Task statement
Print the records below once again, exactly as they were given.

(Collected data)
_ _ _ _ _ _ _
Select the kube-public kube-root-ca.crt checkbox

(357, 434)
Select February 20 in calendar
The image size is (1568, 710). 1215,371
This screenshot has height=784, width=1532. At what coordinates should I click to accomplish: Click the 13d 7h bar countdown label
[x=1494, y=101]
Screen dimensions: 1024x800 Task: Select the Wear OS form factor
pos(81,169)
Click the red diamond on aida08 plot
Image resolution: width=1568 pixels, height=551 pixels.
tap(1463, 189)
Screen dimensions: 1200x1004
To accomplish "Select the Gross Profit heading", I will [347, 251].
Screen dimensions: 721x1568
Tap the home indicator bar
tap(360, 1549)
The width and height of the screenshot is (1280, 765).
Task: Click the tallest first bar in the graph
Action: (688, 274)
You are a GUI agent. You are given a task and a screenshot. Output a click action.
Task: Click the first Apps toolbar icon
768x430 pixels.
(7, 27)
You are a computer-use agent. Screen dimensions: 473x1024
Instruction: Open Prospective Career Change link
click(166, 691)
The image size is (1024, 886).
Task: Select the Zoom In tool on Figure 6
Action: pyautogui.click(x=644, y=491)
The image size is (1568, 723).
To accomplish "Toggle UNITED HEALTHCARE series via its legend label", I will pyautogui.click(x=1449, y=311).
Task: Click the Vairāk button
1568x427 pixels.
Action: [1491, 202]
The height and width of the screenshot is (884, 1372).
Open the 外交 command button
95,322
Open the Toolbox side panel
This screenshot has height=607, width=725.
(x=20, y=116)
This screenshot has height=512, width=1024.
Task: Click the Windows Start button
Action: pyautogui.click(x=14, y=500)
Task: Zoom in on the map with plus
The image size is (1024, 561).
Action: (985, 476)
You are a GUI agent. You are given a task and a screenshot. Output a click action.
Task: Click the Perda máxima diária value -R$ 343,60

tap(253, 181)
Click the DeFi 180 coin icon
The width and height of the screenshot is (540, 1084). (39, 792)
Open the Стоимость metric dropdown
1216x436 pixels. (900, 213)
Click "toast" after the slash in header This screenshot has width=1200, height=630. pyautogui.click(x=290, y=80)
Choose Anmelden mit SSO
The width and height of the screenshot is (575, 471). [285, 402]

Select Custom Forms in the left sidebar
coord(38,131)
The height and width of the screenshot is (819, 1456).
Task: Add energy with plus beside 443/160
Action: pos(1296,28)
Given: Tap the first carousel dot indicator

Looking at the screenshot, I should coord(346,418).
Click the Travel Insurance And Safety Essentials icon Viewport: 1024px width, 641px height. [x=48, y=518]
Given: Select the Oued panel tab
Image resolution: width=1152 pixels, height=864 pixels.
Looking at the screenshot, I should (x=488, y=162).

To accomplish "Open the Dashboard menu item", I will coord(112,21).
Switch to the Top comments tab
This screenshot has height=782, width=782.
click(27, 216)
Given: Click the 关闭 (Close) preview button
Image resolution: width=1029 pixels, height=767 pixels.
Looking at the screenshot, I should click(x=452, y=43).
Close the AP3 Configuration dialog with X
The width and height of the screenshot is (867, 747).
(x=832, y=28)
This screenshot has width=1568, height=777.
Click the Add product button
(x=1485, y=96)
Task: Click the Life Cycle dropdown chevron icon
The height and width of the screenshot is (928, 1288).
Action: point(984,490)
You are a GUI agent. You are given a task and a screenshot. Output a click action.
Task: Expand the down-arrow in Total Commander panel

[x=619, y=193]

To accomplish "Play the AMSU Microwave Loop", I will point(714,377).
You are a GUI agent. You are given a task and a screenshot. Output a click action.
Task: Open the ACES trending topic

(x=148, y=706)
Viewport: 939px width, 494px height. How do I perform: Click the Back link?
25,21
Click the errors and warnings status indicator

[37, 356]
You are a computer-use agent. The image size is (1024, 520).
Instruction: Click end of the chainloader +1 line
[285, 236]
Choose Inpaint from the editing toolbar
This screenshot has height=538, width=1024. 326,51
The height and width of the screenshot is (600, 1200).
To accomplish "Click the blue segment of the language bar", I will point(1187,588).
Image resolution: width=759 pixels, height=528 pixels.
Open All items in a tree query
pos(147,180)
_ _ _ _ _ _ _
Task answer
Select the kube-public kube-root-ca.crt checkbox

(357, 434)
Select February 20 in calendar
The image size is (1568, 710). 1215,371
This screenshot has height=784, width=1532. At what coordinates should I click to accomplish: Click the 13d 7h bar countdown label
[x=1494, y=101]
Screen dimensions: 1024x800 Task: Select the Wear OS form factor
pos(81,169)
Click the red diamond on aida08 plot
Image resolution: width=1568 pixels, height=551 pixels.
tap(1463, 189)
Screen dimensions: 1200x1004
To accomplish "Select the Gross Profit heading", I will [347, 251].
Screen dimensions: 721x1568
Tap the home indicator bar
tap(360, 1549)
The width and height of the screenshot is (1280, 765).
Task: Click the tallest first bar in the graph
Action: (688, 274)
You are a GUI agent. You are given a task and a screenshot. Output a click action.
Task: Click the first Apps toolbar icon
768x430 pixels.
(7, 27)
You are a computer-use agent. Screen dimensions: 473x1024
Instruction: Open Prospective Career Change link
click(166, 691)
The image size is (1024, 886).
Task: Select the Zoom In tool on Figure 6
Action: pyautogui.click(x=644, y=491)
The image size is (1568, 723).
To accomplish "Toggle UNITED HEALTHCARE series via its legend label", I will pyautogui.click(x=1449, y=311).
Task: Click the Vairāk button
1568x427 pixels.
Action: [1491, 202]
The height and width of the screenshot is (884, 1372).
Open the 外交 command button
95,322
Open the Toolbox side panel
This screenshot has height=607, width=725.
(x=20, y=116)
This screenshot has height=512, width=1024.
Task: Click the Windows Start button
Action: pyautogui.click(x=14, y=500)
Task: Zoom in on the map with plus
The image size is (1024, 561).
Action: (985, 476)
You are a GUI agent. You are given a task and a screenshot. Output a click action.
Task: Click the Perda máxima diária value -R$ 343,60

tap(253, 181)
Click the DeFi 180 coin icon
The width and height of the screenshot is (540, 1084). (39, 792)
Open the Стоимость metric dropdown
1216x436 pixels. (900, 213)
Click "toast" after the slash in header This screenshot has width=1200, height=630. pyautogui.click(x=290, y=80)
Choose Anmelden mit SSO
The width and height of the screenshot is (575, 471). [285, 402]

Select Custom Forms in the left sidebar
coord(38,131)
The height and width of the screenshot is (819, 1456).
Task: Add energy with plus beside 443/160
Action: pos(1296,28)
Given: Tap the first carousel dot indicator

Looking at the screenshot, I should coord(346,418).
Click the Travel Insurance And Safety Essentials icon Viewport: 1024px width, 641px height. [x=48, y=518]
Given: Select the Oued panel tab
Image resolution: width=1152 pixels, height=864 pixels.
Looking at the screenshot, I should (x=488, y=162).

To accomplish "Open the Dashboard menu item", I will coord(112,21).
Switch to the Top comments tab
This screenshot has height=782, width=782.
click(27, 216)
Given: Click the 关闭 (Close) preview button
Image resolution: width=1029 pixels, height=767 pixels.
Looking at the screenshot, I should click(x=452, y=43).
Close the AP3 Configuration dialog with X
The width and height of the screenshot is (867, 747).
(x=832, y=28)
This screenshot has width=1568, height=777.
Click the Add product button
(x=1485, y=96)
Task: Click the Life Cycle dropdown chevron icon
The height and width of the screenshot is (928, 1288).
Action: point(984,490)
You are a GUI agent. You are given a task and a screenshot. Output a click action.
Task: Expand the down-arrow in Total Commander panel

[x=619, y=193]

To accomplish "Play the AMSU Microwave Loop", I will point(714,377).
You are a GUI agent. You are given a task and a screenshot. Output a click action.
Task: Open the ACES trending topic

(x=148, y=706)
Viewport: 939px width, 494px height. How do I perform: Click the Back link?
25,21
Click the errors and warnings status indicator

[37, 356]
You are a computer-use agent. The image size is (1024, 520).
Instruction: Click end of the chainloader +1 line
[285, 236]
Choose Inpaint from the editing toolbar
This screenshot has height=538, width=1024. 326,51
The height and width of the screenshot is (600, 1200).
To accomplish "Click the blue segment of the language bar", I will point(1187,588).
Image resolution: width=759 pixels, height=528 pixels.
Open All items in a tree query
pos(147,180)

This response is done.